Notisul – O que difere o sistema Sicoob com o sistema Cresol?
Rui
– Nós entendemos que primeiro nós precisamos crescer e nos solidificar para somente depois começar as incorporações e fusões. A primeira cooperativa do Sicoob no estado vai fazer 25 anos em novembro. Nós temos 260 pontos de atendimento em Santa Catarina, ou seja, em 62% do estado nós temos pontos de atendimento. No estado, temos 270 mil sócios cooperativistas e, no país, nós temos 1,6 milhão de associados. Sempre buscamos atender as recomendações do Banco Central. O banco recomenda que se criem cooperativas mais regionalizadas. Como no caso da Credivale, sua sede é em Braço do Norte e ela possui inúmeros postos de atendimento. Por que isso? Porque não temos custos altos, diferente se fosse uma agência. Não conheço muito, mas penso que a Cresol vai crescer e está focando forte na agricultura familiar. Vão crescer muito também até um ponto e depois penso que precisarão fazer uma reestruturação. Os próprios bancos privados estão se fundindo para ficar mais fortes. E nós estamos seguindo à risca as recomendações. Mesmo que temos um grande espaço para crescer, é preciso pensar bem e não tenho dúvida que em conjunto é mais fácil e é maior o ganho de escala para os sócios.

Notisul – O rigor é realmente grande por parte do Banco Central?
Rui
– Através de normativas, ele orienta como devemos trabalhar. Existe regulamentação para o Conselho de Ética, Conselho de Administração, Conselho Fiscal, das assembleias. O Banco Central fiscaliza as cooperativas através das centrais. Nós, da central, temos auditores que fiscalizam as cooperativas. Fora os inspetores, que estão constantemente visitando. Mandamos relatórios mensais sobre a situação de cada cooperativa. E hoje o Banco Central, através da internet, entra no banco de dados de qualquer cooperativa, no dia que quiser. Uma coisa importante para dizer é que todas as normas que os bancos cumprem nós também cumprimos. O que nós temos como vantagem a mais é a lei do cooperativismo, que está sendo remodelada pelo congresso atualmente. E um item que não concordo no que querem mudar é que cada segmento poderá criar nacionalmente um órgão de cúpula.

Notisul – O que você recomenda para os sócios de cooperativas?
Rui
– Que tenham uma cópia do estatuto em mãos, leiam, que participem do crescimento, que depositem os seus recursos nas cooperativas, participem das assembleias, tirem suas dúvidas.
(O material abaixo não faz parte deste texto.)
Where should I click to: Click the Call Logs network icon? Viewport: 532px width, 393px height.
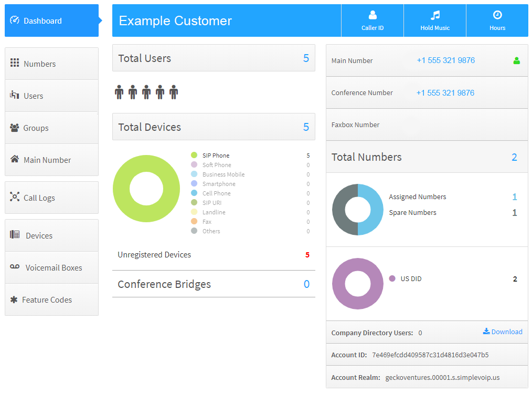(15, 197)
O sócio tem o direito de reivindicar, de saber das coisas.

Notisul – As cooperativas já foram afetadas pela crise? E o governo estadual já reconhece a importância do Sicoob e as cooperativas que a compõem?
Rui
– Em termos de reconhecimento do governo, nós tivemos alguns avanços. Uma das coisas boas é que conseguimos que nossas cooperativas pudessem arrecadar tributos estaduais. Estamos trabalhando para que as folhas salariais possam ser pagas por nós. E, neste caso, não é culpa do estado, é culpa de uma legislação federal que precisa ser mudada e pelas informações acontecerá em 2012. Estamos conseguindo abrir espaço para que convênios passem pelas cooperativas. Algumas questões precisam ser mudadas, como, por exemplo, hoje, se uma prefeitura quiser fazer uma aplicação em uma de nossas cooperativas, não poderá. E se quiser ter uma conta, também não pode. Até agora, só através de bancos oficiais. Nossas cooperativas estão bem e ainda não estão sendo atingidas diretamente pela crise mundial. Continuamos firmes trabalhando e com muita união.
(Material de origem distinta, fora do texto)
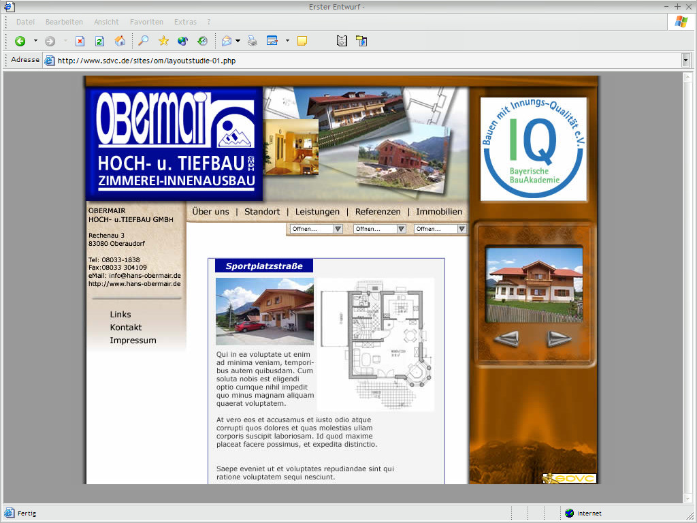Click the Kontakt link in sidebar
The width and height of the screenshot is (697, 523).
(126, 328)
Notisul – Faça uma análise da Credivale.
Rui
– É o segundo ano que faço presença na assembleia geral da Credivale. Acredito na região, tem uma economia boa e a Credivale passou por algumas situações preocupantes em anos anteriores, mas já mostrou em 2008 que está a todo vapor, recuperando-se. Tenho certeza, que só irá trazer boas notícias para os associados. Tem muito para crescer em toda a região.

Notisul – O que podem esperar os associados de cooperativas de crédito?
Rui
– Um crescimento cada vez maior. Que os associados continuem participando cada vez mais do sistema cooperativista. É um caminho que faz bem aos próprios associados. Se conduzido com responsabilidade, vejo claramente um futuro muito promissor.